2. The judge heard the appeal under Section 82(1) of the Nationality, Immigration and Asylum Act 2002.
Factual background
3. The appellant claims to have entered the United Kingdom in September 2007. His first application for leave to remain appears to have been submitted on 19 May 2012. The application was successful and, on 26 July 2012, he was granted leave until 30 August 2014. However, that grant of leave was curtailed on 24 May 2014. On the same day he applied for further leave to remain. The application was rejected on 26 August 2014. That was the first of a total of ten applications the appellant was to make following the curtailment of his leave, culminating in the application to the Secretary of State which has led to the refusal of the human rights claim that was under appeal before the judge.
4. The appellant appeared before me as a litigant in person. He explained that the reason he wanted the appeal to be allowed was because he had lived in the United Kingdom for almost seventeen years. Under Article 8 of the European Convention on Human Rights he should be granted leave to remain. He explained that he reports to the immigration authorities monthly, and that he is a law abiding citizen following the rules and regulations that attach to his stay. He has been on temporary admission or immigration bail for a number of years.
5. The appellant suggested in oral submissions that Section 3C of the Immigration Act 1971 militated in favour of his appeal being allowed. Those were the observations that Judge Perkins made, albeit in rather guarded terms, when granting permission to appeal. Judge Perkins said:
“The grounds of appeal allege that the appellant has had, or should be treated as having, leave throughout that time because he always made promptly a further application almost immediately after an earlier application has been refused.

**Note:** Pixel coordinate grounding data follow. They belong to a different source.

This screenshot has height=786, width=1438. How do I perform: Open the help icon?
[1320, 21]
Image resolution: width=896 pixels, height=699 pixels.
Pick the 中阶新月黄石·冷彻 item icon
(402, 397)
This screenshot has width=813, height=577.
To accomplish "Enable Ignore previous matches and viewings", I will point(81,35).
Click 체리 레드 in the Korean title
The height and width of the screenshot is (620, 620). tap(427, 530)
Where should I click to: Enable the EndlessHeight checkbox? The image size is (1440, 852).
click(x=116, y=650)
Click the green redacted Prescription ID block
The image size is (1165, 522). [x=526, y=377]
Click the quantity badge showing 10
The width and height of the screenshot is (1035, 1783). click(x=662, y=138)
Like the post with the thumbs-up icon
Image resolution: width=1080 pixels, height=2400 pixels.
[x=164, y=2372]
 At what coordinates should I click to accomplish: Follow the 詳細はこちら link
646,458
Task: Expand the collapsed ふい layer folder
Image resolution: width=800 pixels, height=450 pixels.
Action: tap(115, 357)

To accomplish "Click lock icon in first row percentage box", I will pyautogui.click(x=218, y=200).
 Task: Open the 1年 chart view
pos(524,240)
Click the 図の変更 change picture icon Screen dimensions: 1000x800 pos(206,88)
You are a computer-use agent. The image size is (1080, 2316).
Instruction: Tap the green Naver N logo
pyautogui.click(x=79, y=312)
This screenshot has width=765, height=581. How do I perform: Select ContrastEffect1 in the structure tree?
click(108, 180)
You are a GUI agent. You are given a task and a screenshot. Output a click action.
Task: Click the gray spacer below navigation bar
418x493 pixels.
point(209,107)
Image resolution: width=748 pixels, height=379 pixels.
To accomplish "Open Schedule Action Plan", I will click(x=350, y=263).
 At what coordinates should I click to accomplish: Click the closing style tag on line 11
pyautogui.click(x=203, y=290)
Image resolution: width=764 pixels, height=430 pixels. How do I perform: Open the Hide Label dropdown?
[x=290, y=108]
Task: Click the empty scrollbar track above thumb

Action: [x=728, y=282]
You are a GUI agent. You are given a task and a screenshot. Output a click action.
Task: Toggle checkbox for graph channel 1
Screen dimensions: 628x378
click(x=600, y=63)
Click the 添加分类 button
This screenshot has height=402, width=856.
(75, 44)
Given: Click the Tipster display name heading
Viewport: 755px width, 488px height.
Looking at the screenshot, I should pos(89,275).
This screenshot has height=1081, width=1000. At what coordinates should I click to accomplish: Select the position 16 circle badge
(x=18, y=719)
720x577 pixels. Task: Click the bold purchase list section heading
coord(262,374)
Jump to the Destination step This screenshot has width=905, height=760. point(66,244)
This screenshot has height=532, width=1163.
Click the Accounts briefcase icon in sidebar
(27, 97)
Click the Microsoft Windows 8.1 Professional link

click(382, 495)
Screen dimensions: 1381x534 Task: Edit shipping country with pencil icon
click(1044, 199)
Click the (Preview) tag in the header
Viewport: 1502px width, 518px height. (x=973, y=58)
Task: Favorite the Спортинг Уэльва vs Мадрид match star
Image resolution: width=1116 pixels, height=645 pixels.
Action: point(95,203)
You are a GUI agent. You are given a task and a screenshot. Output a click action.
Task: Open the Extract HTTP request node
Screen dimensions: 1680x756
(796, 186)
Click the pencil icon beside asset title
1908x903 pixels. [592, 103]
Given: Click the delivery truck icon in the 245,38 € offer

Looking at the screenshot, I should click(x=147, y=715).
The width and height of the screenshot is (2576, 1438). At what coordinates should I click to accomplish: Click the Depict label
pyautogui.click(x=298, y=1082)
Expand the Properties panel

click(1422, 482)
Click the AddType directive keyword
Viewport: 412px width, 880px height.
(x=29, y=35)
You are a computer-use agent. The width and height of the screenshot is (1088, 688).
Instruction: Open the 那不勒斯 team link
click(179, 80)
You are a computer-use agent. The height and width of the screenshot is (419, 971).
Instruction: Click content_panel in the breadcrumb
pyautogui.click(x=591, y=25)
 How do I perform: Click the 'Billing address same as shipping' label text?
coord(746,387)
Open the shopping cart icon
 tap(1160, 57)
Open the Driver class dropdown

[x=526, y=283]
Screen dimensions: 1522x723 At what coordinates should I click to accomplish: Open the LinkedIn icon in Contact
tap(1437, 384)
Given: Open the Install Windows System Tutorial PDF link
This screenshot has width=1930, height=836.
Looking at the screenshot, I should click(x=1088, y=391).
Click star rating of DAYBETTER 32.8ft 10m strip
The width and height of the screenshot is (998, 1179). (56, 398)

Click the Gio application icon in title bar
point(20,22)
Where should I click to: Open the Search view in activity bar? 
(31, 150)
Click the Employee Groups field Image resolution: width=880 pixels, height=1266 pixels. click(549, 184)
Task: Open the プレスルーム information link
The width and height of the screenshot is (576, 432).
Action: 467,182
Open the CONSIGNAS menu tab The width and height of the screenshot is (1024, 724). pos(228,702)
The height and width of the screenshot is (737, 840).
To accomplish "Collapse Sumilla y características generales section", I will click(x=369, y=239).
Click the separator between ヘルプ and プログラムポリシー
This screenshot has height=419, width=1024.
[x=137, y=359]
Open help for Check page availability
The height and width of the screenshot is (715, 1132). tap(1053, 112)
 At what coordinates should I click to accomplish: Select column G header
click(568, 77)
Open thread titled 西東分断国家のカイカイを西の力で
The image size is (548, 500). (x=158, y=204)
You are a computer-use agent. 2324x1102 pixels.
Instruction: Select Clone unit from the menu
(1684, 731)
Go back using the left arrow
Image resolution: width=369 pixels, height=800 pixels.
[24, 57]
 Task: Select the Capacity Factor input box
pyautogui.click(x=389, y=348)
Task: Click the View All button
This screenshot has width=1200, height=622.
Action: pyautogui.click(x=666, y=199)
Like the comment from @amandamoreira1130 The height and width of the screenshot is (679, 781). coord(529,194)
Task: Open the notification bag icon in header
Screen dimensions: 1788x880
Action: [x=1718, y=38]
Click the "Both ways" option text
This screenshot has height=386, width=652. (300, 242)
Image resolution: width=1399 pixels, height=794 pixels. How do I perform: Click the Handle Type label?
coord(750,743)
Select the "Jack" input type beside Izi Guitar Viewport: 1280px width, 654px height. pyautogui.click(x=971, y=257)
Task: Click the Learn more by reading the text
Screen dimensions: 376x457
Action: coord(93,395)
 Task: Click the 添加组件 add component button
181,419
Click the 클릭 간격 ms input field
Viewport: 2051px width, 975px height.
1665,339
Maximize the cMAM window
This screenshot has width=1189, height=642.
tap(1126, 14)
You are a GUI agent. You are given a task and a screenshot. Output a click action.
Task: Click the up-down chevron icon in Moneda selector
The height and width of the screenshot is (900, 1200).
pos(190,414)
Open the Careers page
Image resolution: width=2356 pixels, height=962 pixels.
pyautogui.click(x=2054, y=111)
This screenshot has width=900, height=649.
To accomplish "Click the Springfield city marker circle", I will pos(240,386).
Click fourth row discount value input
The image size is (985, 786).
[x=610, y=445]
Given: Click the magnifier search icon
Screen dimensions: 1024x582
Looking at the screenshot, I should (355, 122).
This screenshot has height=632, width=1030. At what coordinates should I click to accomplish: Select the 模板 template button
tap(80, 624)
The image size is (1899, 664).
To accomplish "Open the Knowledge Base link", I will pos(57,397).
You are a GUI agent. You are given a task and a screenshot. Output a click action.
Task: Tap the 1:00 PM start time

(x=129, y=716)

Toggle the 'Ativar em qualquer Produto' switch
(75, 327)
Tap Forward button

I am doubtful that there is any merit in this contention but I am not satisfied that there is a satisfactory explanation for rejecting, rather than simply asserting that it is not true, in either the Refusal Letter or in the First-tier Tribunal’s Decision and Reasons and so I have decided to give permission. The Appellant must understand that I am NOT signalling any confidence in the underlying merits of his case but I am concerned that the explanation for the Respondent’s case may not be adequate.” (Emphasis original)
Judge Perkins directed that this may be a case where a notice under rule 24 of the Tribunal Procedure (Upper Tribunal) Rules 2008 could be helpful. It appears that the Secretary of State has not submitted a rule 24 notice.
The hearing in the Upper Tribunal
6. I explained to the appellant that my role would be to assist him to understand the process, to explain what an appeal to the Upper Tribunal involves, and why the role of a judge on appeal is restricted to considering whether the decision of the judge in the First-tier Tribunal made an error of law. It is not my role to substitute my own view for the appeal that was heard before the First-tier Tribunal; it is simply to decide whether the judge made an error of law in reaching her decision.
No error of law
7. I do not consider that the judge made an error of law for the following reasons.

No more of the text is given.